[Data for review]

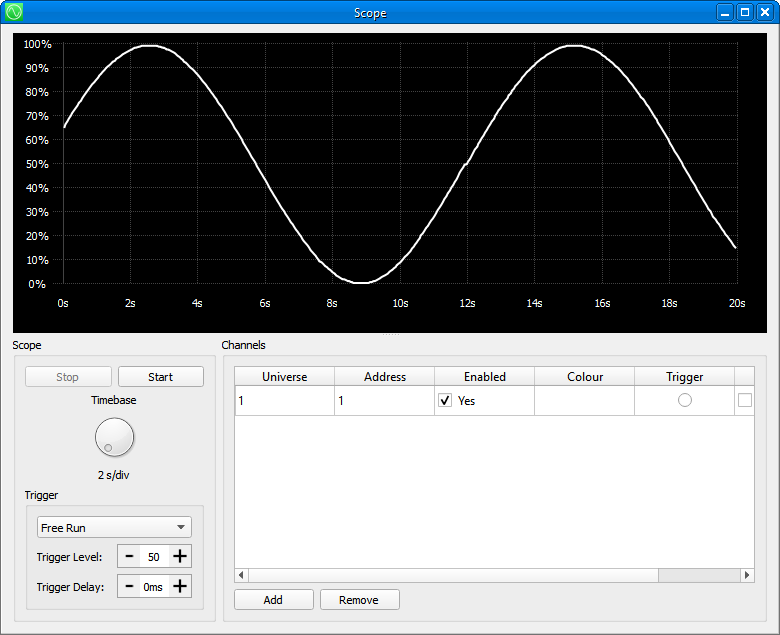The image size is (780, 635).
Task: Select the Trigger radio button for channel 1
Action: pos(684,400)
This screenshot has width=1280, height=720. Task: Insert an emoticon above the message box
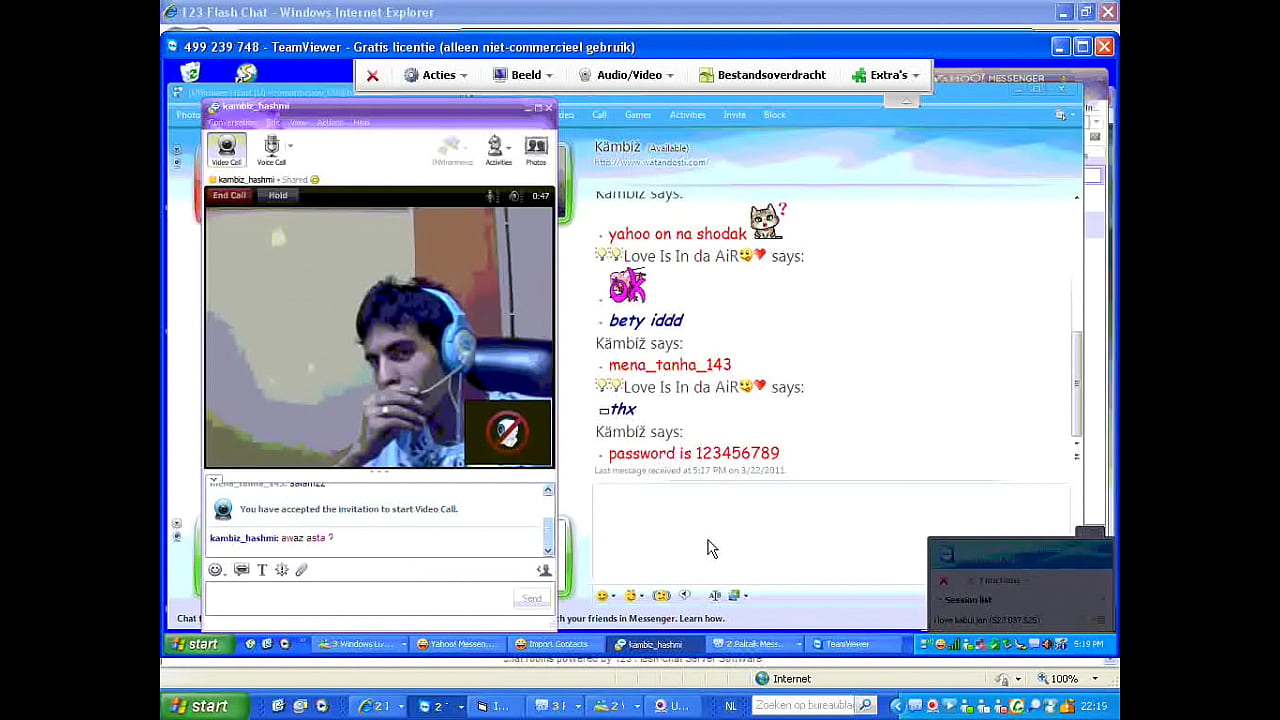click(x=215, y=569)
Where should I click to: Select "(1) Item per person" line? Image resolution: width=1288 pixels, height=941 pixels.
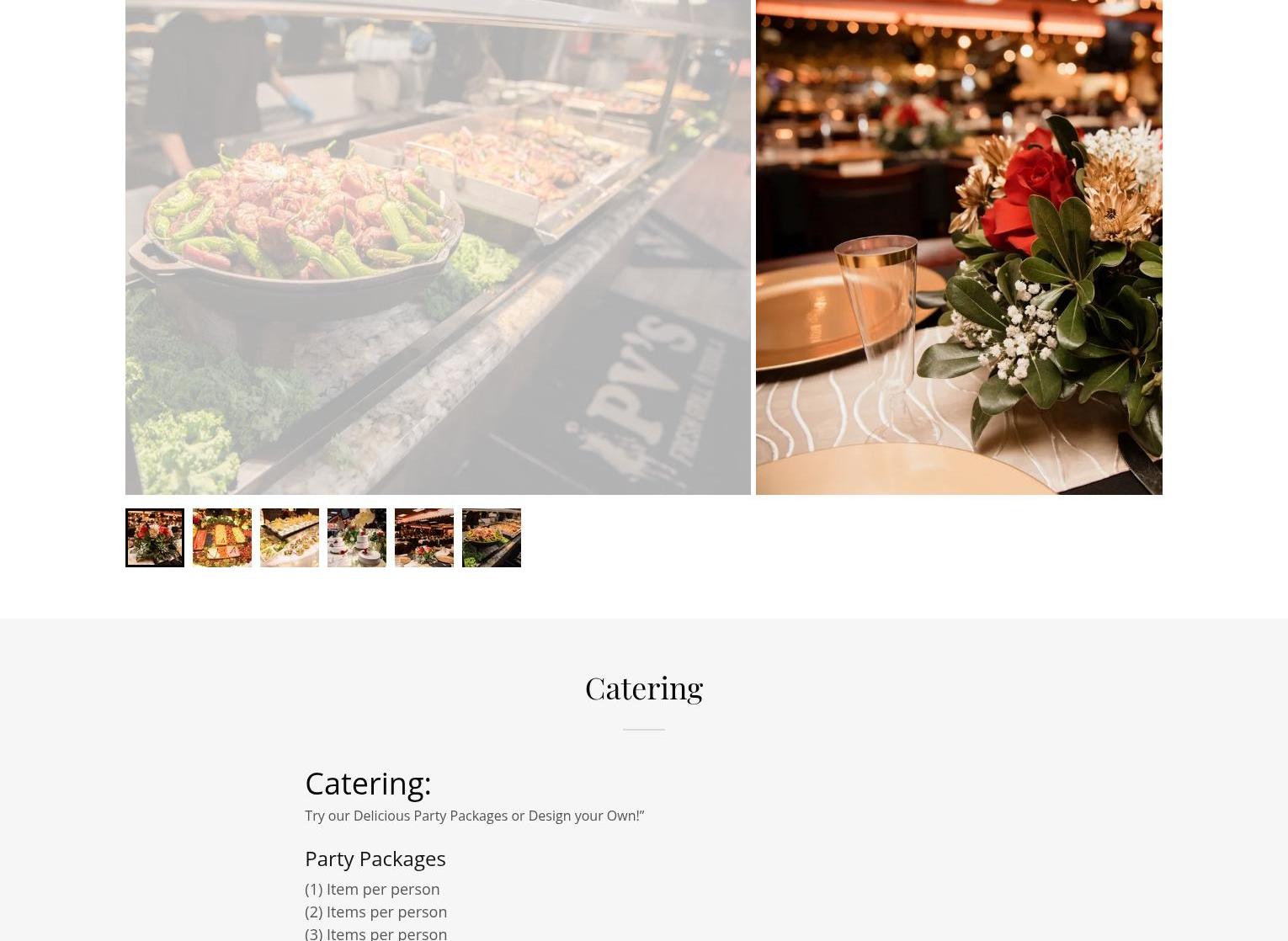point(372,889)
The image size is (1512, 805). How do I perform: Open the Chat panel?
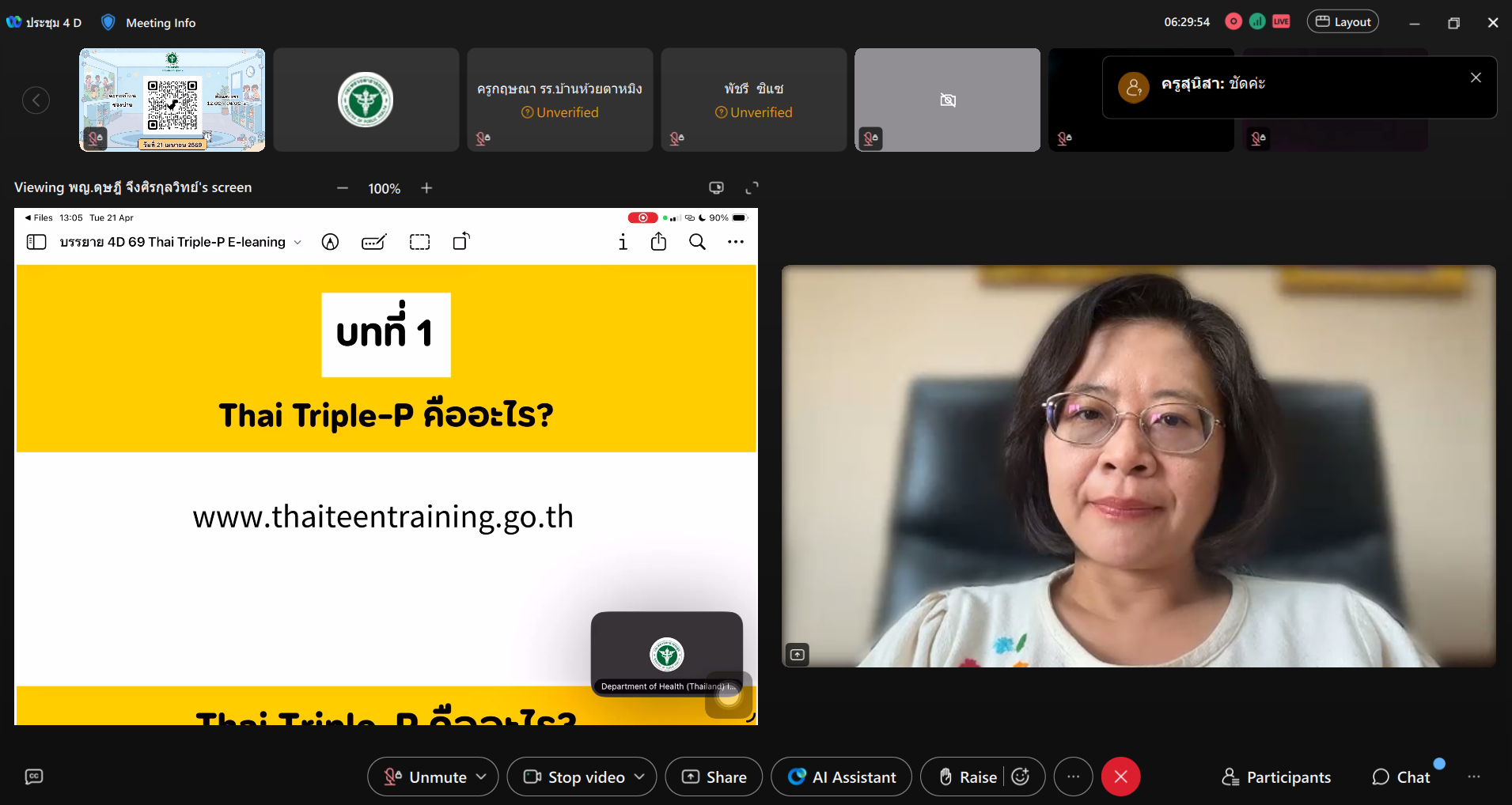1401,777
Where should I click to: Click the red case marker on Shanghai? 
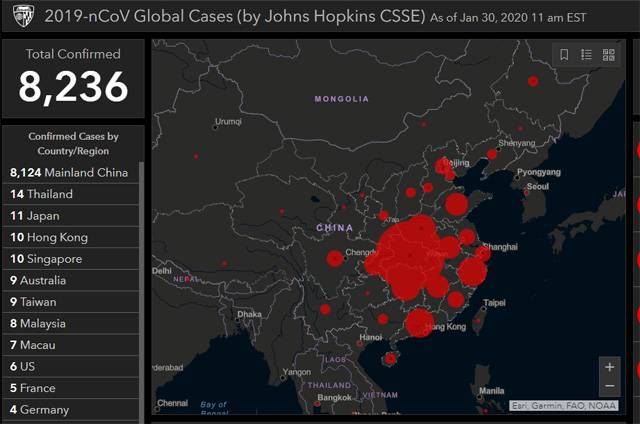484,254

[/Data for review]
[Data for review]

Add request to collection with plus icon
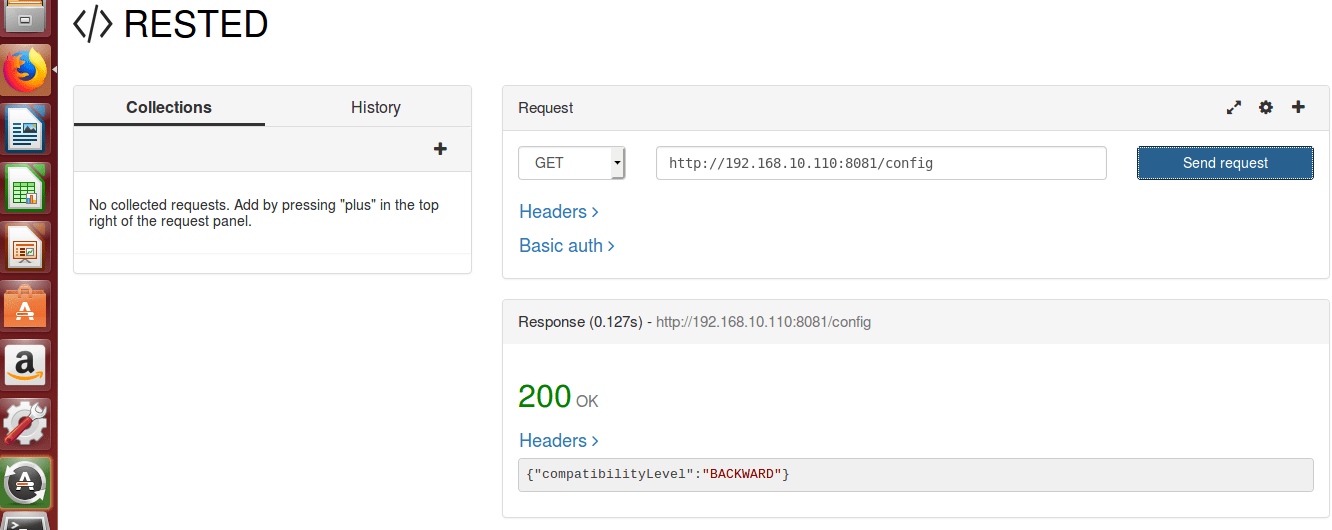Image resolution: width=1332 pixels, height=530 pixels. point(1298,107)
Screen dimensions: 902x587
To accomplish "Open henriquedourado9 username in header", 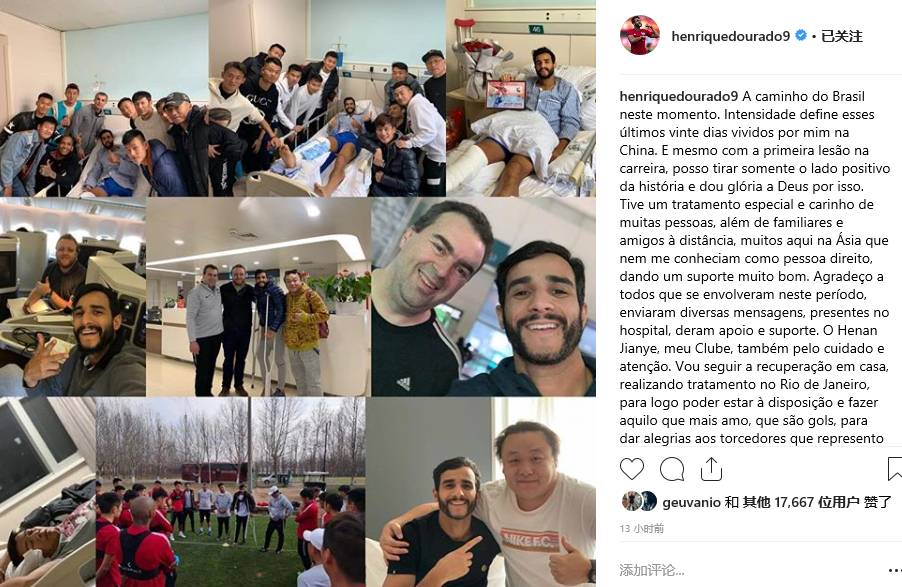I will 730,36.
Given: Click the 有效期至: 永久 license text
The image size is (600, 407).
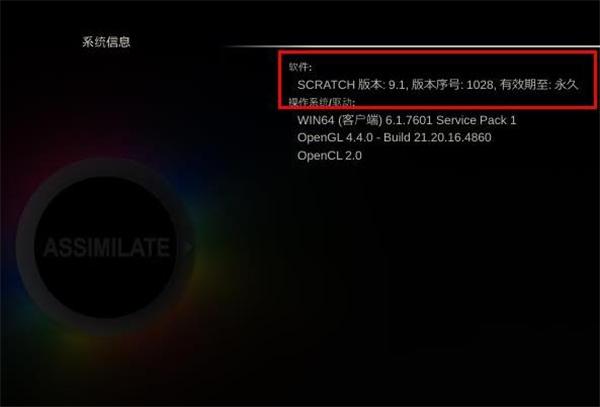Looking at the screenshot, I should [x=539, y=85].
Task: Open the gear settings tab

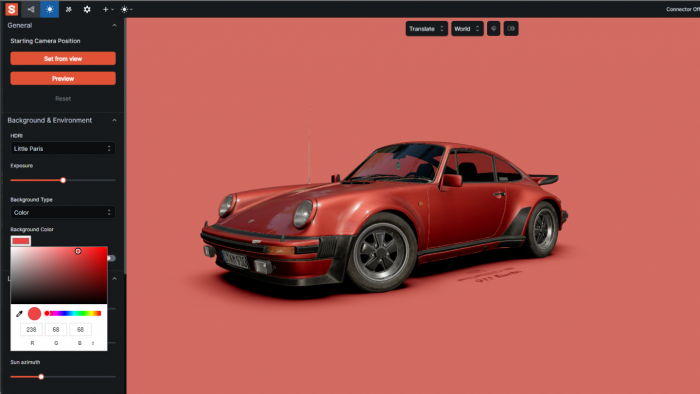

[/Data for review]
[Data for review]

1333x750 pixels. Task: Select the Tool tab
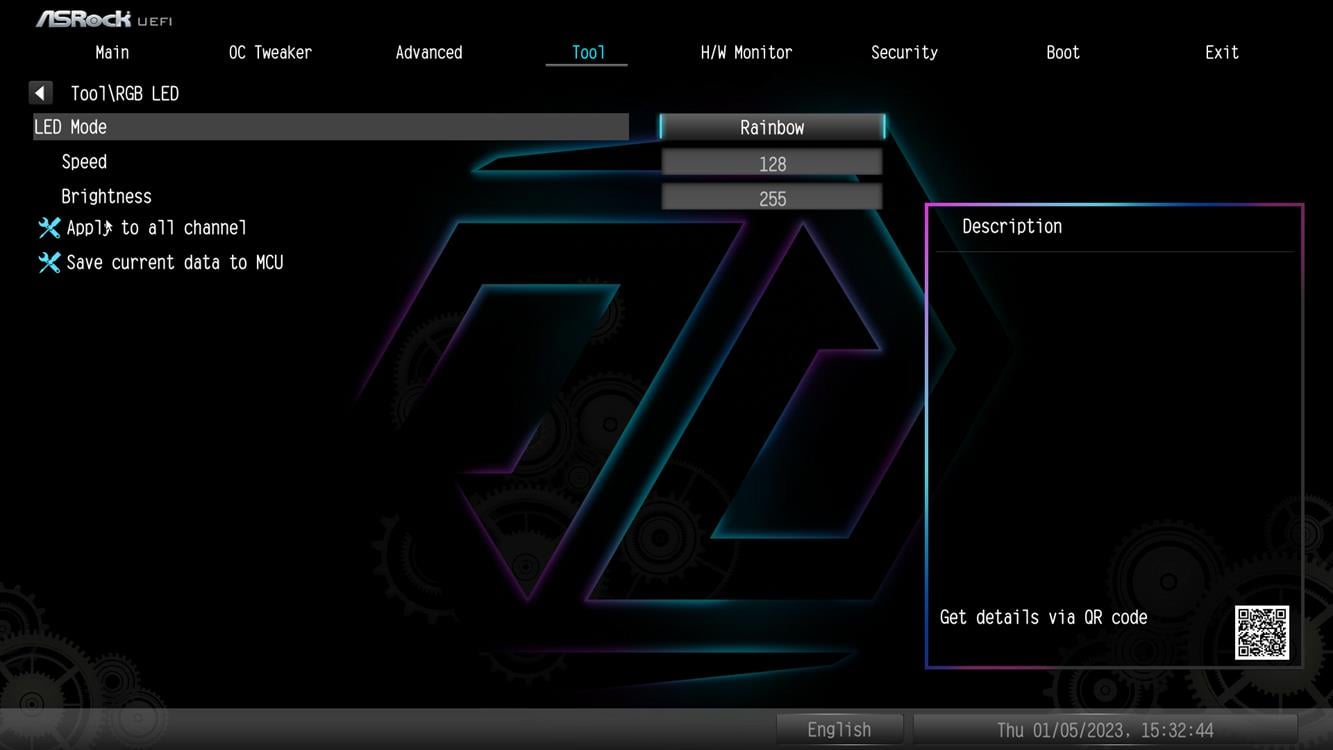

[/Data for review]

## Exercise prompt
Lines wanted from the entries above: the one with "The image size is (600, 407).", the one with "Task: Open the gear settings tab", and all lines between. Please copy them exactly, without the pictures and without anything else.

## Answer to this exercise
The image size is (600, 407).
Looking at the screenshot, I should [x=539, y=85].
Task: Open the gear settings tab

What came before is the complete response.